Potential Additional Questions:

  • What kind of choices do you make about news? How does that impact your view of the world? Choosing "No" to news is also a choice.

  • Do you believe what the old folks say about online news being bad for people? Were things better when we had fewer choices? Or, is this world of choice something great?

  • Barry Schwartz argued that too many choices lead to paralysis. Do you think that applies to news coverage? If this is true, what should a person do to stay up-to-date on news coverage, narrowing choices down without falling victim to confirmation bias? Maybe Barry is full of crap.

  • Whose fault is it when people make bad choices about news?

  • What's the difference between allowing people to customize their news and encouraging confirmation bias?

  • Does "He-said-she-said" Journalism encourage the propagation of unpopular opinions or is it balance?

Thursday, March 10, 2016

Blog #2: The Future

Due date: Friday, March 11
Minimum words: 400
Minimum links: 2 (Link to at least your project and one other group's project for the 2 links)

As you and your group work to create a newspaper, news system, device, or media outlet that can survive the next ten years, you’ll be asking important questions and coming to some conclusions about the state of newspapers.

Remember, you don’t have to answer all or any of these prompts.

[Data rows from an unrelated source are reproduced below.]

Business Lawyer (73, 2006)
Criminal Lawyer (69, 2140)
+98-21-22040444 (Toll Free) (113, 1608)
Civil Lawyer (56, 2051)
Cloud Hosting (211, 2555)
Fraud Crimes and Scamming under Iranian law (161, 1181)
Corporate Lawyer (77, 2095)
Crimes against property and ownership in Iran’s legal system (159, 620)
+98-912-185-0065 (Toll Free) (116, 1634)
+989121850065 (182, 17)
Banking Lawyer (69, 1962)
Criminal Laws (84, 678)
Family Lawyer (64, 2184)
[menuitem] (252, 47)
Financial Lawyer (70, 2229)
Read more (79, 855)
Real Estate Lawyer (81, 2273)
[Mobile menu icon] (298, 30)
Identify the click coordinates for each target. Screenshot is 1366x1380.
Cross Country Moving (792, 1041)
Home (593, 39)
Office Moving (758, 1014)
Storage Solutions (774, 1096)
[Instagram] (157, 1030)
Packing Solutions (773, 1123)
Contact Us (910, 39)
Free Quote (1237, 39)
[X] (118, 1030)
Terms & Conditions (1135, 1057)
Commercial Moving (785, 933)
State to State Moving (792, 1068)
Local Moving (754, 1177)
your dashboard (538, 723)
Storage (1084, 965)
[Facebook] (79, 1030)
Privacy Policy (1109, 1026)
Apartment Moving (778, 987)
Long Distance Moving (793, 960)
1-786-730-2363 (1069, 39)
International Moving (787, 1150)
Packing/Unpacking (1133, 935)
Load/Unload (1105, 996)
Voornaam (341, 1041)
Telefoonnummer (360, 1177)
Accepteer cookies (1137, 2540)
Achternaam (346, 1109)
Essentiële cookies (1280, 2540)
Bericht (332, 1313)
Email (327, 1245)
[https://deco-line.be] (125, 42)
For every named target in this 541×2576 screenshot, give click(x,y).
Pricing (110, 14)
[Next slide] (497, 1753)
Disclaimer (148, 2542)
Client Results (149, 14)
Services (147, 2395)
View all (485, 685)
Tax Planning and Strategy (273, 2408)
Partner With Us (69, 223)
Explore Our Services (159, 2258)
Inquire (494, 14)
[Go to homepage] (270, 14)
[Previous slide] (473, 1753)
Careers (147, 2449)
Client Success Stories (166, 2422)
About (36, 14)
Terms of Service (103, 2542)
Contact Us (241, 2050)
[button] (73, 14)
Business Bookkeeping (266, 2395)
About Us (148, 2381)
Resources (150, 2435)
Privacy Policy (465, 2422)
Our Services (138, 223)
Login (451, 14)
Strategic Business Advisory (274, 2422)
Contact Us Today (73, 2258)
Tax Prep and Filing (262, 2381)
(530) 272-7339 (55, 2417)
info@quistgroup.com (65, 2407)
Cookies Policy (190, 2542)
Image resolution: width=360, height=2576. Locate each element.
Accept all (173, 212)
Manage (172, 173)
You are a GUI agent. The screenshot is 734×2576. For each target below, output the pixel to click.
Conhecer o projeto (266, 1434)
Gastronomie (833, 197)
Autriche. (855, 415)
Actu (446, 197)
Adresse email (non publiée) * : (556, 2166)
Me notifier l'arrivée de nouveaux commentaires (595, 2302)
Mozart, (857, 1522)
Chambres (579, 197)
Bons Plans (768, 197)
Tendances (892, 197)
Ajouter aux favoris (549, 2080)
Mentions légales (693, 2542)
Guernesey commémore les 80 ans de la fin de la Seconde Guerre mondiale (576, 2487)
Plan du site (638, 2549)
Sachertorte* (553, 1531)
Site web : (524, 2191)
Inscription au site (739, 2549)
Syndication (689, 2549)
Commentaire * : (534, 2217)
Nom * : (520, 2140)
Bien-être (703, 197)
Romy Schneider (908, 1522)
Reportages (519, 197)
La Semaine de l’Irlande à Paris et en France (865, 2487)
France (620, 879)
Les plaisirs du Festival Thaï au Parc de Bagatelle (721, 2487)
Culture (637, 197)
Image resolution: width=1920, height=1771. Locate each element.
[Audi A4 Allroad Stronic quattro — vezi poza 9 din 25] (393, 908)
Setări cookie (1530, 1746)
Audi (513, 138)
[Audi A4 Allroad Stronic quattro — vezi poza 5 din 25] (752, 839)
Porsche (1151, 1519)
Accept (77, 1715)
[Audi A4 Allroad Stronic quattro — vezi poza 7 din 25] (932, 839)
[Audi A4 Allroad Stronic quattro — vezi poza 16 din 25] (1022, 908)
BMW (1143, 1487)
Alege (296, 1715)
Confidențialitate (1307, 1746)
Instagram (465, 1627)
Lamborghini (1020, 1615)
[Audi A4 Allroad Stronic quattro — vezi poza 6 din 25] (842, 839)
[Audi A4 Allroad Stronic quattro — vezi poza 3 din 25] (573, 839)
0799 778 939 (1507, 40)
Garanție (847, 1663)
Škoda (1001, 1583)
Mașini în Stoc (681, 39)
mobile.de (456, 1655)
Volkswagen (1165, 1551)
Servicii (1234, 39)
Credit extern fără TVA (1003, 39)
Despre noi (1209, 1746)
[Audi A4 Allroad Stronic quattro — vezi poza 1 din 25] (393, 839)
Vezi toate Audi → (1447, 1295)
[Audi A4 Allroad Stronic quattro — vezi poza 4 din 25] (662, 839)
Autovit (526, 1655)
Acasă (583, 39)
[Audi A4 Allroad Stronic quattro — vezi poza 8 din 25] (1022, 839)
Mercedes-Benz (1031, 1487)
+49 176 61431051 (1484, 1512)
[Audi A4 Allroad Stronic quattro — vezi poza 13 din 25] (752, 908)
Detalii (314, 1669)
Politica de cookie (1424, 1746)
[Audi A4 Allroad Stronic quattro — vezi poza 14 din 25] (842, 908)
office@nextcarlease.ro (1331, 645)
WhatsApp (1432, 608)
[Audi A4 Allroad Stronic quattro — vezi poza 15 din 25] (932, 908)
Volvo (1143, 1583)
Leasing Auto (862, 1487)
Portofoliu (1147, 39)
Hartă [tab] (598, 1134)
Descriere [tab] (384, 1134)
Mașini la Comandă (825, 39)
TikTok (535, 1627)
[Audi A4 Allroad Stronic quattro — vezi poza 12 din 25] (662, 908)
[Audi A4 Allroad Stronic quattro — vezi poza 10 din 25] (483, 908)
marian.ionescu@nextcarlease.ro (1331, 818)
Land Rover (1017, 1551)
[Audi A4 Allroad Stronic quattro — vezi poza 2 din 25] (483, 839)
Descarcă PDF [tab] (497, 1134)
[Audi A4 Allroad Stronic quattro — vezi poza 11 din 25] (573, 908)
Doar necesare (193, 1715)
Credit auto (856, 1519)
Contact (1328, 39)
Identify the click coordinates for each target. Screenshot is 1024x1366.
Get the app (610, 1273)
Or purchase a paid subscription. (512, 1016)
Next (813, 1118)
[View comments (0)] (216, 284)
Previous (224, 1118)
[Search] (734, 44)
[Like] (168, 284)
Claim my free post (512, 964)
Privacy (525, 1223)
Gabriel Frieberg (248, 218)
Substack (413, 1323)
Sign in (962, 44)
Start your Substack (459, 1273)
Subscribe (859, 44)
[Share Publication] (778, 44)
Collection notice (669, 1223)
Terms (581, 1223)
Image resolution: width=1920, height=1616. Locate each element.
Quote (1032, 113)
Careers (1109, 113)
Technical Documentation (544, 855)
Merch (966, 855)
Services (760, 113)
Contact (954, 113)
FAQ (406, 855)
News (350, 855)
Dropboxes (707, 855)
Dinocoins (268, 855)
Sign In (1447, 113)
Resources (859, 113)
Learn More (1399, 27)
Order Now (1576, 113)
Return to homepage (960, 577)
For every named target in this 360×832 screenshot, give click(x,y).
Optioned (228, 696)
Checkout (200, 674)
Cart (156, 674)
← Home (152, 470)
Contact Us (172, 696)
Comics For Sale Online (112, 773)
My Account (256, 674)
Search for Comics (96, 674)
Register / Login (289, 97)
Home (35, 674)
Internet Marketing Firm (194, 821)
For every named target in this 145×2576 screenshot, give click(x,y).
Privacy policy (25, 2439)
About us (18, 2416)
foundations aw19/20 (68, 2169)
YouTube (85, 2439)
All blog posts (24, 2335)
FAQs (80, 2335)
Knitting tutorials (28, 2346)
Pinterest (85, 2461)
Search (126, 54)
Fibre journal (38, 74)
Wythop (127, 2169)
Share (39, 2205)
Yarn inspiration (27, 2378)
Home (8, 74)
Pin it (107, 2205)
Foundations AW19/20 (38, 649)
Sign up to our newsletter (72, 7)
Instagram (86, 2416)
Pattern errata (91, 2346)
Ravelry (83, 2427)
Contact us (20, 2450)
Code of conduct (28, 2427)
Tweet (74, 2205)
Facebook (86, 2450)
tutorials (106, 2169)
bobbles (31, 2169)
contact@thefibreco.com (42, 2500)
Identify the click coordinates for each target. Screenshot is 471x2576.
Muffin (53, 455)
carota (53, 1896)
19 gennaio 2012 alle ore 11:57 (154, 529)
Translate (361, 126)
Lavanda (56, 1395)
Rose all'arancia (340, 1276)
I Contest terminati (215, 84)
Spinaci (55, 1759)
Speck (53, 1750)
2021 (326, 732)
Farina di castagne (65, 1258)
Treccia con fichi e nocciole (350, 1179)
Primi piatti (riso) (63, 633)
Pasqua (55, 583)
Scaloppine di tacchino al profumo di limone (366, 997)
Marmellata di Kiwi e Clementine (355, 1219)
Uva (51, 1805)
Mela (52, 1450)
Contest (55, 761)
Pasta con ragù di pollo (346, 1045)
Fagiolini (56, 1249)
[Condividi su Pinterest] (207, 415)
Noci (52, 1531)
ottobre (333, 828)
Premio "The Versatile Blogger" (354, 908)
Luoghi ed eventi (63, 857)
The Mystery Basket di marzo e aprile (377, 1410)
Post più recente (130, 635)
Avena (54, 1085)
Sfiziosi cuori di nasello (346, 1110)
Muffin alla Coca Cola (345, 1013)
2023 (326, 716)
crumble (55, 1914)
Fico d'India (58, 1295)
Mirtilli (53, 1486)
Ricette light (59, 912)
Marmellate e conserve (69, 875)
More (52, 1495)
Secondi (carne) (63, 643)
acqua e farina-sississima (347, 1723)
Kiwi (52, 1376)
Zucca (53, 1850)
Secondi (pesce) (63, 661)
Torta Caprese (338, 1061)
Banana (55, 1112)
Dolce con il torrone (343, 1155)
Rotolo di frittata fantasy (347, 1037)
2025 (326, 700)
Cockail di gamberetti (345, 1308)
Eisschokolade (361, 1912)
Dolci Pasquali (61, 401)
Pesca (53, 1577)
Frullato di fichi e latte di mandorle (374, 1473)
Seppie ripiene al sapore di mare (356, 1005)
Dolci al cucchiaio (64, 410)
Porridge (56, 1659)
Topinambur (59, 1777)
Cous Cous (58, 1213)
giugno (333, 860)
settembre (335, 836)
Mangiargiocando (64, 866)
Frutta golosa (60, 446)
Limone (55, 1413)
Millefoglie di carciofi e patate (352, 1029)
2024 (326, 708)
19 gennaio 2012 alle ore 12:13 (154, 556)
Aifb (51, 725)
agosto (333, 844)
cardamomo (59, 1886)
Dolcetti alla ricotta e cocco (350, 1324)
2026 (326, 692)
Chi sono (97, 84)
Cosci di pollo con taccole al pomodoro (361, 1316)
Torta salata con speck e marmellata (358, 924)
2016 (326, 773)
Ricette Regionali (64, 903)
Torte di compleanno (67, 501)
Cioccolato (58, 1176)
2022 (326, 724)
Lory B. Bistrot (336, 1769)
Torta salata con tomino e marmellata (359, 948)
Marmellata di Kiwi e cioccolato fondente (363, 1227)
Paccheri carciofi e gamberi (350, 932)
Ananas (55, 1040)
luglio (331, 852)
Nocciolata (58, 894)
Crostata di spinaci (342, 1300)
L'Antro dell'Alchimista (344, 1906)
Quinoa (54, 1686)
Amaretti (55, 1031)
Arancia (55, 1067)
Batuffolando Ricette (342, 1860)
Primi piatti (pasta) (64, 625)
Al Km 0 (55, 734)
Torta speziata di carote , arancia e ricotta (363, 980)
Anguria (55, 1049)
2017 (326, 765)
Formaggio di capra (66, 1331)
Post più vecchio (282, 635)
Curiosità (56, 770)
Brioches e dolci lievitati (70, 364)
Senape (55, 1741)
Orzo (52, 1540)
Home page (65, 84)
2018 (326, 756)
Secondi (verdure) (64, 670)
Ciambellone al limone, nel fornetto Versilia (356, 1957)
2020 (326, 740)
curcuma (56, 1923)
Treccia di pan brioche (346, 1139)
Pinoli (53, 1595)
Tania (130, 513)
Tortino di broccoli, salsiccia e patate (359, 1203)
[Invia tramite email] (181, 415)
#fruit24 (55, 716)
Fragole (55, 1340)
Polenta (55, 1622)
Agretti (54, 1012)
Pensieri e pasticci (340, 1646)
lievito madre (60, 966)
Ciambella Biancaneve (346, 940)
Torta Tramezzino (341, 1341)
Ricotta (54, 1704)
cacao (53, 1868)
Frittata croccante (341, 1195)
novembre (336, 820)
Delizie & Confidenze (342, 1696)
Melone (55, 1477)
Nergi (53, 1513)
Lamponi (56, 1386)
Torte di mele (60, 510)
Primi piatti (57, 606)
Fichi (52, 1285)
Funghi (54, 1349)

From your experiences brainstorming for this project;
  1. What have you come to understand about newspapers right now?
  2. Are you finding any "good news" about either the present state or the future of news?
  3. What are successful outlets doing that others aren't?
  4. How do you think the job of a reporter is changing? How will it continue to change?
  5. What are the main struggles you had making a newspaper people would buy and advertisers would support?
  6. What are newspapers (or any news agency) going to struggle with in the near future?
  7. What are you basing your ideas for the future on?
  8. What are your main conclusions about the future of news, reporting, and/or news creation?
Embed your group's project and PowerPoint and write a reflection on it as a portfolio entry.

Include visuals if possible. Take pictures of your designs, export your InDesign project as a jpeg, embed your Google Presentation, or save your Illustrator or PhotoShop files for the web and upload them to your blog.


  • Write about what you did, the things you learned along the way, what you think you did well and what areas you still have for improvement.
  • What would you do differently if you could do it again?
  • How can it be applied to future projects and layouts?